Цитируемый текст -
Рубен Ениколопов: «Мы будем жить в мире, в котором будут доминировать платформы»
«Период Дикого Запада» в интернете прошел: регуляторы многих стран мира пытаются выработать правила регулирования цифровых платформ – тренд на ужесточение этого регулирования можно назвать новой торговой войной за данные, которые становятся важнейшим ресурсом в цифровую эпоху. Странам предстоит не только выработать правила, но и в дальнейшем унифицировать их – не исключено, что в будущем появится некая «цифровая ВТО» как наднациональный институт, регулирующий трансграничный обмен данными в мире доминирующих платформ, рассказывает в интервью «Эконс» ректор Российской экономической школы Рубен Ениколопов.
– Есть такой фильм-антиутопия «Суррогаты» с Брюсом Уиллисом, там весь мир подчинила себе корпорация – и правительство, и армию, и все население: корпорация выпускает аватаров, которые все делают за людей – ходят на работу, путешествуют и т.д., – а люди сидят дома и через нейроустройства управляют этими аватарами. И всех это устраивает. Немножко напоминает то, как развиваются современные цифровые платформы: если мы привыкли думать о монополии как о некой компании, которая доминирует в производстве какого-то одного товара или услуги, то платформы охватывают самый широкий спектр потребностей людей. Людям это очень удобно, все на одной кнопке, производителям тоже удобно, они получают выход на большие рынки. Но, с другой стороны, это создает возможности для дискриминации, недобросовестной конкуренции, монополизации больших сфер жизни. Можно ли считать цифровые платформы «новыми монополиями»? Что об этом думает наука экономика?
– Если смотреть с точки зрения экономической теории на то, как работают цифровые платформы, то, действительно, можно ожидать, что это будет если и не монополизация, то как минимум олигополизация – то есть если не одна, то [всего] две-три платформы. Особенности цифровых платформ – в так называемых сетевых эффектах. Практически все платформы – двусторонние рынки, они сводят, с одной стороны, клиентов, которые хотят купить какой-то товар, а с другой стороны – многочисленных продавцов. И цель платформы – оптимальным образом соединить между собой участников этих двух рынков.
Когда работа описывается таким образом, возникают сетевые эффекты: чем больше клиентов у платформы и с одной, и с другой стороны, тем выгоднее каждому из этих клиентов. Если вы пользуетесь, условно, «ВКонтакте», то чем больше других людей пользуются этой социальной сетью, тем больше вы, как клиент, как потребитель, получаете от этого и от этого выигрываете. Напрямую. И поэтому когда у пользователей стоит выбор – подключиться к платформе, у которой уже много клиентов, или к платформе какой-то новой, где клиентов мало, – то естественным образом они выбирают платформу, у которой больше клиентов, потому что они просто больше от этого выигрывают, и их благосостояние от этого повышается. Когда есть такие сетевые эффекты, то практически всегда это в итоге приводит если и не к монополизации в лице одного игрока, то к тому, что на рынке остаются один-два-три, не больше игроков.

Извлечённые записи -
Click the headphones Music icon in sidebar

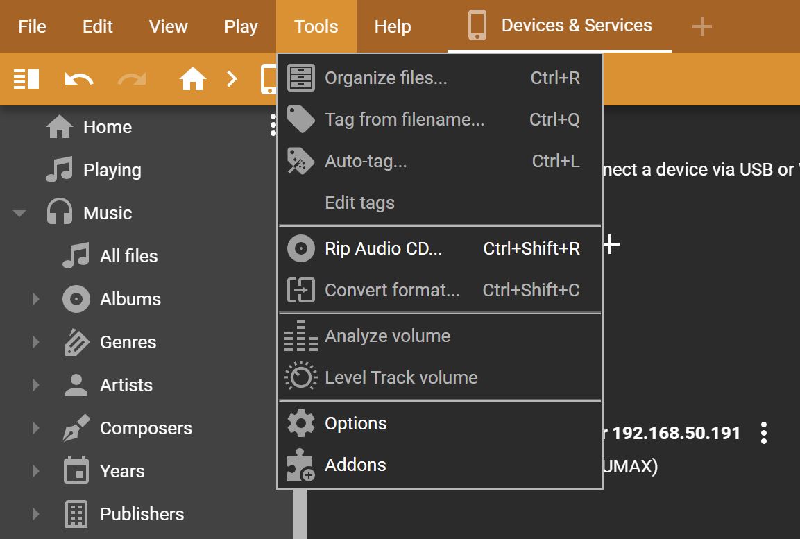(60, 213)
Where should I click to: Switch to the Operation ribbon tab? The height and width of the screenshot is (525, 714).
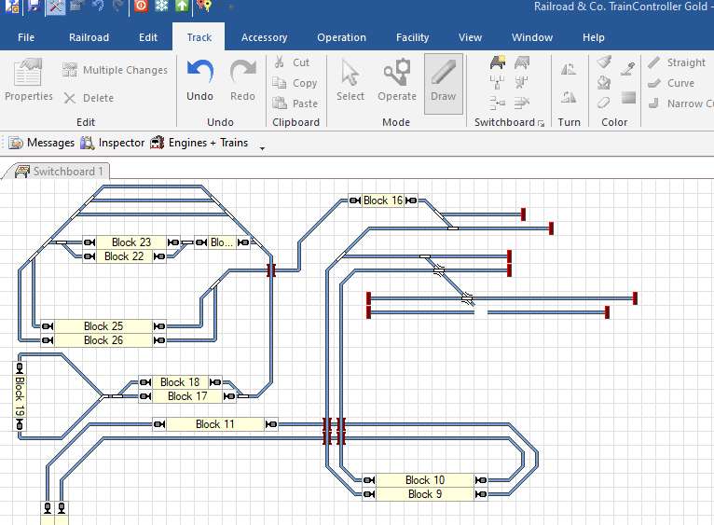(341, 37)
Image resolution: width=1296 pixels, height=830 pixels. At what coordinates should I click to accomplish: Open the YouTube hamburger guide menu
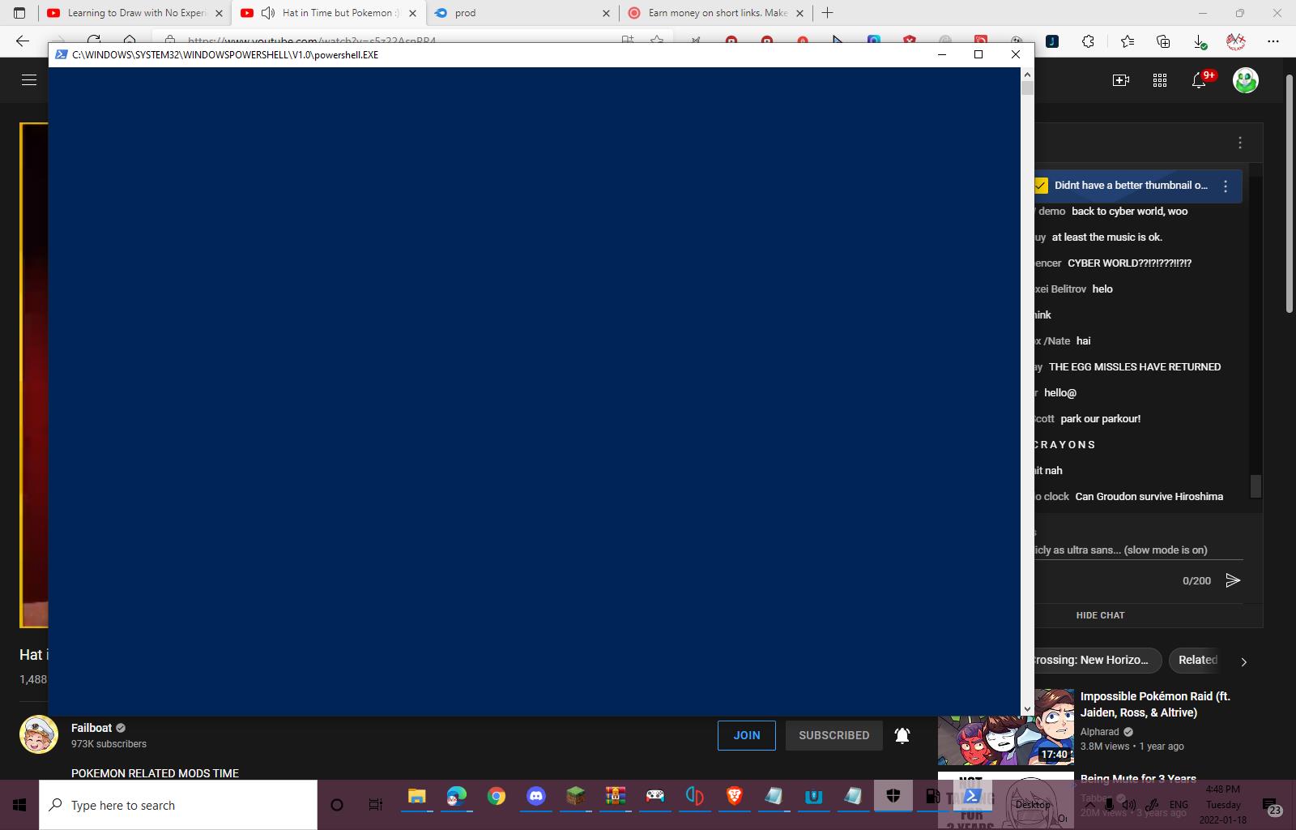click(29, 79)
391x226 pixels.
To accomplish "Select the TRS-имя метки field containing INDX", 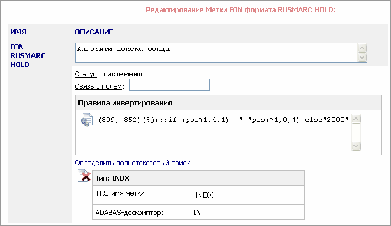I will pos(234,195).
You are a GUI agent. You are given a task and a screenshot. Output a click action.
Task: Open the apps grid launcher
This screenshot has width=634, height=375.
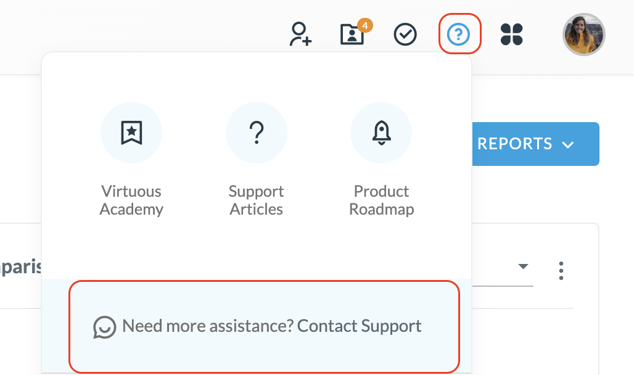(x=512, y=35)
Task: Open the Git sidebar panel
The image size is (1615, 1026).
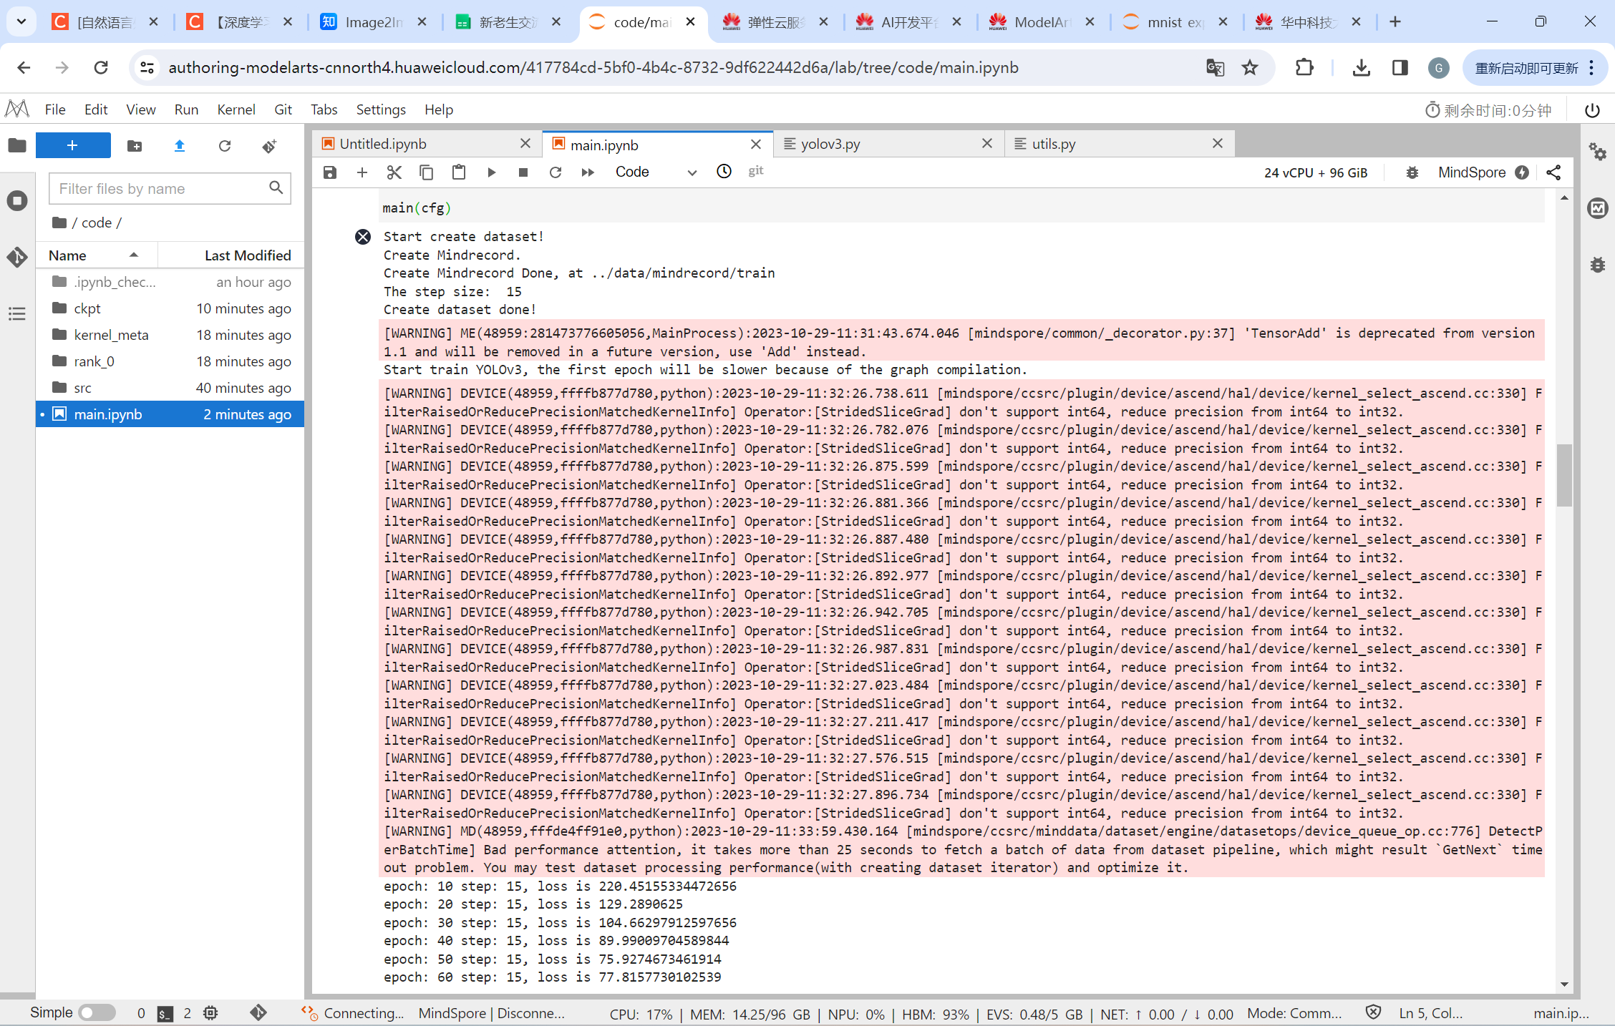Action: (x=17, y=257)
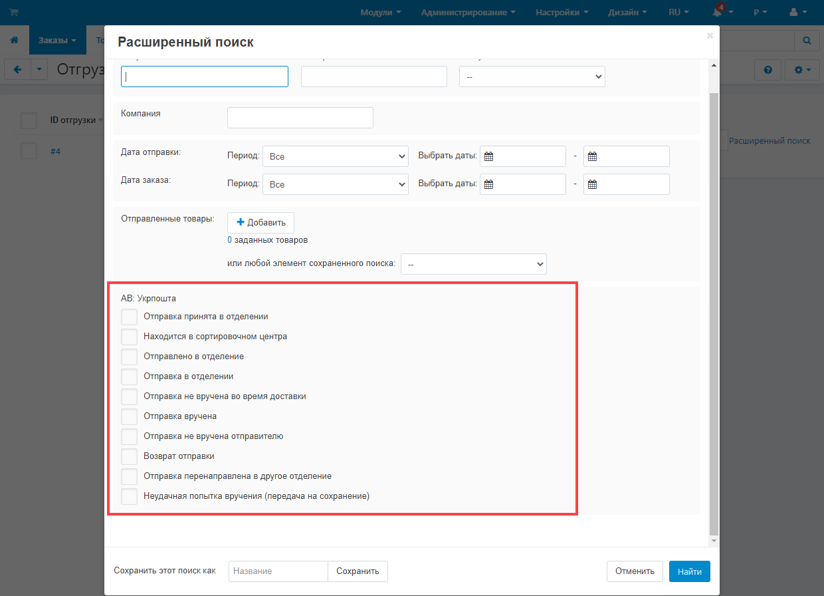
Task: Click the 'Отменить' button
Action: (x=635, y=571)
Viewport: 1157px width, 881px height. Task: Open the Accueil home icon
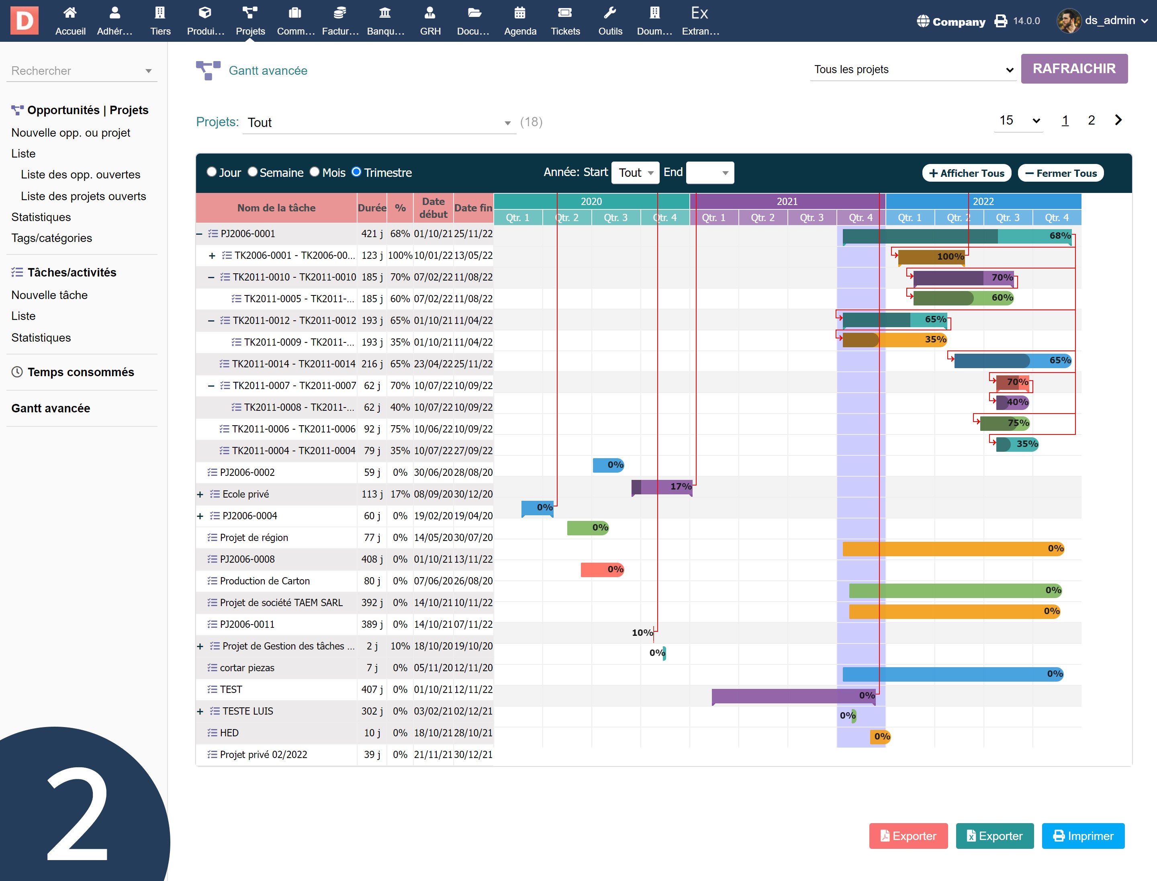(x=70, y=13)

Что сделать -
**1.** Какую должность занимает Рубен Ениколопов, согласно интервью о цифровых платформах?
**2.** Верните из интервью о цифровых платформах фрагмент, который открывается словами, содержащими «Когда работа описывается», и закрывается словами «не больше игроков.».
**3.** Продолжите интервью о цифровых платформах, начав сразу после его последней фразы.

Ответы по порядку -
**1.** Он ректор Российской экономической школы.

**2.**
Когда работа описывается таким образом, возникают сетевые эффекты: чем больше клиентов у платформы и с одной, и с другой стороны, тем выгоднее каждому из этих клиентов. Если вы пользуетесь, условно, «ВКонтакте», то чем больше других людей пользуются этой социальной сетью, тем больше вы, как клиент, как потребитель, получаете от этого и от этого выигрываете. Напрямую. И поэтому когда у пользователей стоит выбор – подключиться к платформе, у которой уже много клиентов, или к платформе какой-то новой, где клиентов мало, – то естественным образом они выбирают платформу, у которой больше клиентов, потому что они просто больше от этого выигрывают, и их благосостояние от этого повышается. Когда есть такие сетевые эффекты, то практически всегда это в итоге приводит если и не к монополизации в лице одного игрока, то к тому, что на рынке остаются один-два-три, не больше игроков.

**3.**
У цифровых платформ есть еще одна особенность: предельные издержки на обслуживание дополнительных клиентов практически нулевые. Если я создал инфраструктуру, социальную сеть, то миллион пользователей у меня там или миллион один – мои издержки на поддержание этой сети остаются практически теми же самыми. И сочетание сетевых эффектов с практически нулевыми предельными издержками приводит к тому, что по всем экономическим канонам мы должны наблюдать монополизацию этих рынков.
И это ставит регуляторов в довольно сложное положение. С одной стороны, монополия – это плохо, потому что меньше конкуренции, и услуги, которые предоставляются клиентам, из-за отсутствия конкурентного давления могут быть не такого высокого качества. А с другой стороны, стандартные методы, которыми привыкли оперировать антимонопольные агентства, – например, взять и поделить пополам, как это бывало уже не раз в XX веке, – здесь не работают: здесь от этого напрямую пострадают клиенты. Если я пользуюсь социальной сетью, допустим «ВКонтакте», и вдруг по решению партии и правительства оказалось, что половина моих друзей в другой социальной сети, я буду сильно недоволен уже как клиент. А конечная цель антимонопольного регулирования – это увеличение благосостояния все-таки потребителя. Поэтому требуются абсолютно другие подходы, которые, с одной стороны, уменьшали бы негативный эффект от монополизации рынка, а с другой стороны, принимали бы во внимание вот эти сетевые эффекты, которые приводят к тому, что чем больше клиентов у платформ, тем лучше самим же клиентам.
– Есть ли какие-то оптимальные способы управления и демонополизации именно платформ с учетом того, что вы сказали? Разные страны пытаются довольно по-разному эти проблемы решить: США пытаются регулировать слияния и поглощения, Европа – скорее, отстаивать равные для всех конкурентные условия, Китай очень жестко как раз «делит пополам», разбивает на отдельные бизнесы.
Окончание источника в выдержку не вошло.